Le séminaire de Bordeaux, Jean Dutourd, Flammarion

1968… Jean-Claude et Brigitte Simonot, qui travaillent au CNRS (  section littérature et histoire ), forment un couple « libéré ». Aussi, Jean-Claude est stupéfait quand sa femme, enceinte, se montre irritée, voire désespérée quand il lui révèle avoir couché avec Adeline Jolivet, son ancienne maîtresse.  Il est vrai que Brigitte n’hésitait jamais à révéler ses nombreux écarts à son époux.
Faute de pouvoir renouer avec Jean-Claude, la candide et quelque peu vulgaire Adeline tombe amoureuse de Laurent Schwob, qui vient de découvrir ( et ne cesse d’exacerber ) sa judéité.
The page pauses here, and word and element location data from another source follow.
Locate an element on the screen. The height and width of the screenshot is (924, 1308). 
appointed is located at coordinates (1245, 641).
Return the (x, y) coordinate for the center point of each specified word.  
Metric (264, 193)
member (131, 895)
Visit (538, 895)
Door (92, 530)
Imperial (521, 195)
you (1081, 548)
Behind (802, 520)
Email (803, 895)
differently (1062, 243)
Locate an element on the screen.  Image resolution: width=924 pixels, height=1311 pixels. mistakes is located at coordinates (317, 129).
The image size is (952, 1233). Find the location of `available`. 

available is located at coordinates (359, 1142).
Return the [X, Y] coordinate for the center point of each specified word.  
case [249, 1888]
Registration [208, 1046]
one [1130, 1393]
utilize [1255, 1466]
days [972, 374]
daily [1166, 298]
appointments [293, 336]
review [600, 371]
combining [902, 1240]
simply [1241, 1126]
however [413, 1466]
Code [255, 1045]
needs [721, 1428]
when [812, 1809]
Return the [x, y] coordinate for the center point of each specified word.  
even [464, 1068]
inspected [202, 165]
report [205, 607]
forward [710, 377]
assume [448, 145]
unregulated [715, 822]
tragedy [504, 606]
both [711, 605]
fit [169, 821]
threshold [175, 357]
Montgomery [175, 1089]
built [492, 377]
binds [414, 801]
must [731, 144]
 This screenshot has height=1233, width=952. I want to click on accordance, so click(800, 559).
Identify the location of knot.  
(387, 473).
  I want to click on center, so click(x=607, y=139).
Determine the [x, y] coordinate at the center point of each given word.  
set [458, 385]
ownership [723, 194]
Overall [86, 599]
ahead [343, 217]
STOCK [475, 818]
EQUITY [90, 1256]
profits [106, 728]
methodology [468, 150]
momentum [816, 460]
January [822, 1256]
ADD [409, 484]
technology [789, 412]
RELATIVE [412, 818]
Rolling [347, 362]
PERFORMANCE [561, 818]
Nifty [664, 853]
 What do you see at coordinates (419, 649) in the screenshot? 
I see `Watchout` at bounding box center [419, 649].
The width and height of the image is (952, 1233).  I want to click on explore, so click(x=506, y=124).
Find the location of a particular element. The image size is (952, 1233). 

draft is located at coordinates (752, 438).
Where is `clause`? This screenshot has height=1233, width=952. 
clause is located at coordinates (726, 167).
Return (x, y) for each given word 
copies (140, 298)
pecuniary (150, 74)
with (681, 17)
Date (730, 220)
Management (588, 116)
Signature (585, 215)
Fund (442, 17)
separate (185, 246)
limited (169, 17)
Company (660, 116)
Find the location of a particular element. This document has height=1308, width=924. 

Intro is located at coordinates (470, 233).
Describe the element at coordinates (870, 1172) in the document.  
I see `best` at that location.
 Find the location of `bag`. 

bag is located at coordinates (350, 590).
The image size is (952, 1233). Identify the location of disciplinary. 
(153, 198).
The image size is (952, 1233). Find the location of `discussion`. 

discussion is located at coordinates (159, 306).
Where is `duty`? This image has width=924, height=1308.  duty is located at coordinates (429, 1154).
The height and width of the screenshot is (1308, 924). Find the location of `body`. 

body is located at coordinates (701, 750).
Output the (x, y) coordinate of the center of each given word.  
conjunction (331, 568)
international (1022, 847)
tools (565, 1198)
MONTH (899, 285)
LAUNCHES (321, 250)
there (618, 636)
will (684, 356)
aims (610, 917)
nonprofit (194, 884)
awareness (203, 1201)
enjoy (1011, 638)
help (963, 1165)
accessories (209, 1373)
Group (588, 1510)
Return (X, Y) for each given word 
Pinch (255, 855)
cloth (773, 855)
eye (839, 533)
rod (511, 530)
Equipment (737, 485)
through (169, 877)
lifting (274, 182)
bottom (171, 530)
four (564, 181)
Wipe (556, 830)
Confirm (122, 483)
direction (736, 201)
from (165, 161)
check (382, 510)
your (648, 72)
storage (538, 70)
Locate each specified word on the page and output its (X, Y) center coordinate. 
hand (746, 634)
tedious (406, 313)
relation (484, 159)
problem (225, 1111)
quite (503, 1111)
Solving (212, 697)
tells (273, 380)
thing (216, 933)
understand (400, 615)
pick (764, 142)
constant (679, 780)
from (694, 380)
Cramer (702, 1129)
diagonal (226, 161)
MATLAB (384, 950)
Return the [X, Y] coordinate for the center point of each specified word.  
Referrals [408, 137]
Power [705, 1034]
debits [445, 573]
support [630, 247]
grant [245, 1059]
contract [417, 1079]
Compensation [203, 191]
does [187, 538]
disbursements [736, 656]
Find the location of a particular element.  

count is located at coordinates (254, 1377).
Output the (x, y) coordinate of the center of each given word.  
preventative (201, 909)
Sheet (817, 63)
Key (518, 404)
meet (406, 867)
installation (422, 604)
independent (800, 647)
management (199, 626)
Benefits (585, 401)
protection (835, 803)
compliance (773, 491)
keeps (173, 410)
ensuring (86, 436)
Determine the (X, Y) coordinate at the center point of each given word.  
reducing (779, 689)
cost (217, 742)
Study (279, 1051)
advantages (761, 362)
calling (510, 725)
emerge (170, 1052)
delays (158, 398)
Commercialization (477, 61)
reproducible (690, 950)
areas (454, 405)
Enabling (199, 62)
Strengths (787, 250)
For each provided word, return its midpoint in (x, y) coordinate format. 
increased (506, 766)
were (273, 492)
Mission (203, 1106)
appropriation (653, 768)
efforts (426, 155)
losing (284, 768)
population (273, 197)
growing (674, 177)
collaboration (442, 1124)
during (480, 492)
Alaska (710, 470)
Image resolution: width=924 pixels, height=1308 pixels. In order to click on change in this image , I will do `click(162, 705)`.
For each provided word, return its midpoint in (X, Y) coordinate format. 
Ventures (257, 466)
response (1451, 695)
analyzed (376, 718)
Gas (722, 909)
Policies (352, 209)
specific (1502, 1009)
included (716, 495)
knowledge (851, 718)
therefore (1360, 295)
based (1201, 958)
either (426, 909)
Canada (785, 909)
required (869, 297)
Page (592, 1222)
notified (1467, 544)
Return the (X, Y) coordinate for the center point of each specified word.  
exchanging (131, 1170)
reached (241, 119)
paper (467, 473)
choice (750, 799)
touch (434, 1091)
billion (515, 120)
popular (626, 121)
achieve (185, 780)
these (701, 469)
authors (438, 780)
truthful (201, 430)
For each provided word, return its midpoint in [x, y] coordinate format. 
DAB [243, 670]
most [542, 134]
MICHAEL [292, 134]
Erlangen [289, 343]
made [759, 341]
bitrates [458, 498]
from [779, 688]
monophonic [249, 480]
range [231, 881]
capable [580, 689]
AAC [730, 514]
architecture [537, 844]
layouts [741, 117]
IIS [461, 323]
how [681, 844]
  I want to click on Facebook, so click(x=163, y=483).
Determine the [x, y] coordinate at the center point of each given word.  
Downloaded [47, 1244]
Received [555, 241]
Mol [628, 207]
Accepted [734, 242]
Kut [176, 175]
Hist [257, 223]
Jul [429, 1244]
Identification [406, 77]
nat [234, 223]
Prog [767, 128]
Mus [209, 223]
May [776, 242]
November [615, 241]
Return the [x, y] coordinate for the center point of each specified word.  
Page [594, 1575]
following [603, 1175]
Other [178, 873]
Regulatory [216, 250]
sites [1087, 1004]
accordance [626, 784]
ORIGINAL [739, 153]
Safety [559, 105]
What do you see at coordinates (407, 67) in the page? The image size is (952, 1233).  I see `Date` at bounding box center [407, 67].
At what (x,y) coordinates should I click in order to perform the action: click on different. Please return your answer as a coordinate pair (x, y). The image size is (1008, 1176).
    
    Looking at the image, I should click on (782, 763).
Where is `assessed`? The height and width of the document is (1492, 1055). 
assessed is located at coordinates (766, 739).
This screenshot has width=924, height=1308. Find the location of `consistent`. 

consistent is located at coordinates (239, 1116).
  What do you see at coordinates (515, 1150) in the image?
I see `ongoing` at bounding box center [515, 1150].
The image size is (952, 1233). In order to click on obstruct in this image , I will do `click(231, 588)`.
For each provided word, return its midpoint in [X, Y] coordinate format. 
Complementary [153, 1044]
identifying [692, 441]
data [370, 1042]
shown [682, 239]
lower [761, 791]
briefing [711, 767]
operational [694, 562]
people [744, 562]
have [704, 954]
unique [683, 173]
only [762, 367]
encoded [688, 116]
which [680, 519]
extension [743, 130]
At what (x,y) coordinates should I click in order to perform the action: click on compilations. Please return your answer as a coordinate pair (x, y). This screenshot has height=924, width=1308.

D’ailleurs, Adeline adopte si vite les coutumes juives que Laurent finit par s’en irriter !
Les parents de Laurent, gaullistes inconditionnels et fiers de leurs traditions, veulent connaître l’amie de leur fils et ils l’invitent… en même temps que Jean-Claude et Brigitte, qui sont copains d’université.
Bien sûr, le fait que tous ces jeunes gens soient de gauche et les deux jeunes femmes rivales font de ce dîner le repas de tous les dangers…
Ce dîner sera suivi d’un étrange séminaire à Bordeaux, voyage marqué par une révélation inattendue au catholicisme de Brigitte – on pense évidemment à la vision qu’a eue Paul Claudel dans des circonstances analogues à St Sulpice…

Comment ? Grenier lit Dutourd ?
Exact. Je ratisse large, ignorant ces chansonniers qui, il y a 20 ou 30 ans, avaient pris l’habitude de brocarder cet académicien paléo-gaulliste ( p. 108 ) dont la prose était réputée traditionnelle, le style ennuyeux et ampoulé - et les idées fort réactionnaires.
D’accord, le ton a vieilli ; mais au fait, n’était-il pas déjà vieux du vivant de son auteur ?
Quant aux idées… eh bien je dirais qu’elles ont presque pris un coup de jeune ! L’humour permanent de l’auteur, ses sarcasmes et sa dérision en feraient presque une sorte de Houellebecq du XIXe siècle !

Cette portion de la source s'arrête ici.